You gentle it along until the motor is thoroughly warmed up and from then on, every thrust on the throttle produces a muffled roar and the Alfa leaps forward like a leopard charging a baboon. The ride is close to the road surface and harsh, as the stiffened spring and damper settings transmit every bump, every crease in the tar, through the close gripping Recaro seats. There's a few snarls from the exhaust as you thread through traffic with gut-quenching ease, then a series of bellows as you push her up through the gears on reaching the open road. Soon you're cruising briskly with that marvellous ease of the true sports car, the ride smoothing out and the car responding to every nuance of throttle or steering pressure. Sure, the gearshift has a longish, slightly cranky action that needs knowing and the noise levels are high; but the feeling of piloting a relaxed but powerful cat, ready to pounce at the first breath of a command, is exhilarating, to the man who enjoys fast cars.


Perhaps the greatest single satisfaction to be had from this potent GTV is the feedback from its chassis - the feeling that your nerves extend into the extremities of the car. As you work up the speed through the corners, you sense power train and suspension interacting to give perfect control. The wide track and low stance give a feeling of immense stability and the grip of the big Pirellis is such that you - man and machine -hug the road within precisely acknowledged limits. Initial understeer soon neutralises out, under power, and you are into a widely defined area where the car responds instinctively to steering inputs with a poised, balanced feel. Most sporting drivers will drive with flair and satisfaction, without ever reaching the limits of adhesion. But the enthusiast seeking something more can corner on the throttle with smoothly predictable control.

For the driver who likes to combine with his car, instead of travelling in cocooned comfort, this is one to go for. But of course, the test car was not without its snags. A simple and obvious improvement to ventilation through-flow could be made by transferring the electric window winders from the front of the car - where we would rather have "manual" anyway - to the rear, where the winders are difficult for the driver to reach and where open windows provide a useful extractor effect.

Alfa have not yet introduced the much cleaner fascia design now used in Italy and the fragmented binnacles -the middle one positioned so that the driver's left hand masks some iinstruments - are something you accept and live with, in a GTV.


Predictably in an Aifa of this type and background, the brakes are superb - 269 mm vented discs in front and solid, inboard discs at the rear. Designed to pull the sleek car to a standstill from speeds over 200 km/h, they do it forcefully and stably on only moderate pedal pressures. But their reserves of stopping power make them a little sensitive when working from lower speeds, such as in our 100 km/h braking programme.Moreover, they tend to improve (instead of fade) in initial usage and were producing times of 3,3/3,8 seconds towards the end of our 10-stop test -about half a second quicker than the first stops.
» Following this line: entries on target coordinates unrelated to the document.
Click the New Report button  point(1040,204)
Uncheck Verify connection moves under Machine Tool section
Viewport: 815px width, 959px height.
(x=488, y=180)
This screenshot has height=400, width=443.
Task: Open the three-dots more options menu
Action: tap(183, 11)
One problem we struck that we're assured won't bother private owners was an irritating interaction between engine movement and throttle linkage. If you were at all tentative with the throttle on pullaway or after a gearchange (as is sometimes unavoidable in traffic), it could set up an escalating jerkiness which shook the whole car. We're told this will be avoided in future production by using a new cable throttle control.

Although fuel consumption is not likely to be a priority concern for the man who runs this type of car, in fact the three-litre GTV has only moderate thirst when driven smoothly at reasonable speeds. As our tabies show, it consumes 7,77 litres/100 km at a steady 60 km/h, rising to 8,93 litres at 100, which indicates a theoretical cruising range (on its 75-litre tank) of 840 km. Driven with verve on the open road, this figure would fall appreciably, but the car would retain an exceptional cruising capability in keeping with its grand touring character.